(Stored data entries)
.....
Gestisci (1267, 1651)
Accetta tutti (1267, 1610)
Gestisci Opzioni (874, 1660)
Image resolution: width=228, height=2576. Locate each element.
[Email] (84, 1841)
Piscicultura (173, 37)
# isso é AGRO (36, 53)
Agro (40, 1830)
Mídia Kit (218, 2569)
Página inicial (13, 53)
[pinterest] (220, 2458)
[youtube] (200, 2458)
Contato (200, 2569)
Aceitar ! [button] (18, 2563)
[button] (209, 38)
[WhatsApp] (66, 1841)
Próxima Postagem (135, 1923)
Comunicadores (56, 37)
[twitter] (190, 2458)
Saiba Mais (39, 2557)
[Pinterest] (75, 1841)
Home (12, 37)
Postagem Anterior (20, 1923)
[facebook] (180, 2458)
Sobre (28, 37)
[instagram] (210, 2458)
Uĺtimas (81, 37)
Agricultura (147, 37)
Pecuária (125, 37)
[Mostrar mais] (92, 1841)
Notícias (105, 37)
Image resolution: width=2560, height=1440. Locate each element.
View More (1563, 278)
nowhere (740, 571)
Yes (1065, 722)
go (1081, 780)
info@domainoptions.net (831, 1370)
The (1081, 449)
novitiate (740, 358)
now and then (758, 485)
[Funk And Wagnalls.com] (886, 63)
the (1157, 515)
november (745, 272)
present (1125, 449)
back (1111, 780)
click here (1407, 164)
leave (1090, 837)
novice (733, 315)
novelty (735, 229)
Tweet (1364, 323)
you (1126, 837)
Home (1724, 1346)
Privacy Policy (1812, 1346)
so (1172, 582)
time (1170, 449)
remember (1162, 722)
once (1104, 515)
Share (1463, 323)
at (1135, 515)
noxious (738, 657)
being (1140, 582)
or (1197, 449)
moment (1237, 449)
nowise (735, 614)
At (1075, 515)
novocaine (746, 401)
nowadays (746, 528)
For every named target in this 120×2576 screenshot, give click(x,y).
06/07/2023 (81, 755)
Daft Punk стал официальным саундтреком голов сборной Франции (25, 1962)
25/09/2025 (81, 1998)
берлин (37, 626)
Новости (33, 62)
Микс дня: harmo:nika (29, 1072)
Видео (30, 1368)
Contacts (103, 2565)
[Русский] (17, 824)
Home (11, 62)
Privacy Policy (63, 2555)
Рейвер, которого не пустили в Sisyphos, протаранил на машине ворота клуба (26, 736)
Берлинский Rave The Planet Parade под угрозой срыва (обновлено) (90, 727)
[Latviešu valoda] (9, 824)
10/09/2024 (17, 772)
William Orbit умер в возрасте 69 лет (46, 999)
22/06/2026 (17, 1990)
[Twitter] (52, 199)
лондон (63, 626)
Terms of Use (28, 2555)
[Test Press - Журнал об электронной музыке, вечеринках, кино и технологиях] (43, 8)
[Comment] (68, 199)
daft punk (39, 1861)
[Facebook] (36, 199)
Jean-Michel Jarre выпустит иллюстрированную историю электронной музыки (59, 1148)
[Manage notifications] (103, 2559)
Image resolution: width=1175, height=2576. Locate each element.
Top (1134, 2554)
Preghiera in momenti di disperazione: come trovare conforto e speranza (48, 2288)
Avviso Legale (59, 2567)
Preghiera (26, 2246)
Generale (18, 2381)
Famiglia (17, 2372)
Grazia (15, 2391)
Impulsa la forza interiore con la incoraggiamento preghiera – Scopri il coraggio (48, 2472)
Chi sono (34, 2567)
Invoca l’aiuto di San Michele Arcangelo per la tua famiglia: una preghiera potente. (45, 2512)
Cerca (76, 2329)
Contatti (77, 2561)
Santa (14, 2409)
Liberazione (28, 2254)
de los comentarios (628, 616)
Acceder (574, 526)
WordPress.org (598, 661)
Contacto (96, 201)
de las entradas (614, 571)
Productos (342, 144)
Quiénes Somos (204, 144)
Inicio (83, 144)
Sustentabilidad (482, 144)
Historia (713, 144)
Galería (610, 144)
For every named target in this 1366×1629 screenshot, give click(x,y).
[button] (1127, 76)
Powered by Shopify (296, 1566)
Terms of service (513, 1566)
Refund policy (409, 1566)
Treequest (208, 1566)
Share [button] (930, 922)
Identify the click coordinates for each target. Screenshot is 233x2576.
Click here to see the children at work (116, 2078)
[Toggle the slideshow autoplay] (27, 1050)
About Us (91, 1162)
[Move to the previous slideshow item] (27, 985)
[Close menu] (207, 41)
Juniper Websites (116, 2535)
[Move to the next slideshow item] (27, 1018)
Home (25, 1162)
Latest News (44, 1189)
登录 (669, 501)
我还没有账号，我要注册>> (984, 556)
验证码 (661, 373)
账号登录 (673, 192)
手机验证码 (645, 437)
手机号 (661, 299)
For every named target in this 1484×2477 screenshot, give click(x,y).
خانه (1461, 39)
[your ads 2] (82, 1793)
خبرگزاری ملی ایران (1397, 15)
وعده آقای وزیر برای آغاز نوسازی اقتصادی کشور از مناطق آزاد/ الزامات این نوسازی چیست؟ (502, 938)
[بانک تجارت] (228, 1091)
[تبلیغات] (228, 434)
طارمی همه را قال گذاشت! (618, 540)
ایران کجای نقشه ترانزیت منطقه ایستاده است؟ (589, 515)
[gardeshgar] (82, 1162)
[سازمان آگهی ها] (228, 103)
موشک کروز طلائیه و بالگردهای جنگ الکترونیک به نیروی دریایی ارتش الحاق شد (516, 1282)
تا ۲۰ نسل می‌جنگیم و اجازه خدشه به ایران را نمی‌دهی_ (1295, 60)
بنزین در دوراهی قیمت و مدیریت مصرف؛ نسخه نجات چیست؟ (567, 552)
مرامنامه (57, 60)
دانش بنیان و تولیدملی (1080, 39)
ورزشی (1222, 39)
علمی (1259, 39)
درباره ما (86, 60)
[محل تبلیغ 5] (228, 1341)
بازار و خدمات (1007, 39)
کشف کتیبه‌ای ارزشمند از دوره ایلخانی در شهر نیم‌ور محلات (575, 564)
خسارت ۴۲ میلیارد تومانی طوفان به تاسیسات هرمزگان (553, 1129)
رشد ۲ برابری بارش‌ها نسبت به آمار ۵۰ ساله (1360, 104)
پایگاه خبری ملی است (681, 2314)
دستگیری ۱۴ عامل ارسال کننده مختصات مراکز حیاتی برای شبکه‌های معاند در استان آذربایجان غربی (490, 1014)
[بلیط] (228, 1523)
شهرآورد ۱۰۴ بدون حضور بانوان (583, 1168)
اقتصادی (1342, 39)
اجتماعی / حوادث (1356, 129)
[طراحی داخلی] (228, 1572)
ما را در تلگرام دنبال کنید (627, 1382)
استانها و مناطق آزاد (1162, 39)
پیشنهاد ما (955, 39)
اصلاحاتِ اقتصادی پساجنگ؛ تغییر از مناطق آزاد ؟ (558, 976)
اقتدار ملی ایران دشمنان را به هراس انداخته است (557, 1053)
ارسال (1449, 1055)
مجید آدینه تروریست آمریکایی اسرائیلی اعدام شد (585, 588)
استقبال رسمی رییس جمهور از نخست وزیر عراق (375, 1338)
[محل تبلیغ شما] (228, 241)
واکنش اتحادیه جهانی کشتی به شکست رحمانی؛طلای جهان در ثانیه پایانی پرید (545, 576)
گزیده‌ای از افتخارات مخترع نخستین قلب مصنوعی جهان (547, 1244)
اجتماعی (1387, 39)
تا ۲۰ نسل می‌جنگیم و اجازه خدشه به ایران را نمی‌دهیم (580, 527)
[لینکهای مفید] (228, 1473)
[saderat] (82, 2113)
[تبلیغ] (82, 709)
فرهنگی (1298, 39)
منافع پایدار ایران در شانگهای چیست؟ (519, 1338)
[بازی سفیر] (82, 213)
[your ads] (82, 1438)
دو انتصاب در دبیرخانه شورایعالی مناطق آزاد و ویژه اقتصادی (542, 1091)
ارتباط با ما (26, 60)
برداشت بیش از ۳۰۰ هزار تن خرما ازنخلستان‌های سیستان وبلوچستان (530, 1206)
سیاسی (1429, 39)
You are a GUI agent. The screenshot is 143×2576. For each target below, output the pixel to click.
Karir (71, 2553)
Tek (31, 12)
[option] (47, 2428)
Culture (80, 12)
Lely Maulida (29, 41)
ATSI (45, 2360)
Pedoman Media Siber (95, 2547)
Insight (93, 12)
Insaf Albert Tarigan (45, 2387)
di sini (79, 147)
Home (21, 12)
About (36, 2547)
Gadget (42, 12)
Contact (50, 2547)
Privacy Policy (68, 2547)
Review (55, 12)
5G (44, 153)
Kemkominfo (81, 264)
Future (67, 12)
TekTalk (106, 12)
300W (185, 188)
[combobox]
.....
▶ Prompt: Using the data above, reproduce exactly the lines between those holding "Image resolution: width=2560, height=1440." and "Contacts (103, 2565)", inclusive, and no others.

▶ Worked solution:
Image resolution: width=2560, height=1440. Locate each element.
View More (1563, 278)
nowhere (740, 571)
Yes (1065, 722)
go (1081, 780)
info@domainoptions.net (831, 1370)
The (1081, 449)
novitiate (740, 358)
now and then (758, 485)
[Funk And Wagnalls.com] (886, 63)
the (1157, 515)
november (745, 272)
present (1125, 449)
back (1111, 780)
click here (1407, 164)
leave (1090, 837)
novice (733, 315)
novelty (735, 229)
Tweet (1364, 323)
you (1126, 837)
Home (1724, 1346)
Privacy Policy (1812, 1346)
so (1172, 582)
time (1170, 449)
remember (1162, 722)
once (1104, 515)
Share (1463, 323)
at (1135, 515)
noxious (738, 657)
being (1140, 582)
or (1197, 449)
moment (1237, 449)
nowise (735, 614)
At (1075, 515)
novocaine (746, 401)
nowadays (746, 528)
For every named target in this 120×2576 screenshot, give click(x,y).
06/07/2023 (81, 755)
Daft Punk стал официальным саундтреком голов сборной Франции (25, 1962)
25/09/2025 (81, 1998)
берлин (37, 626)
Новости (33, 62)
Микс дня: harmo:nika (29, 1072)
Видео (30, 1368)
Contacts (103, 2565)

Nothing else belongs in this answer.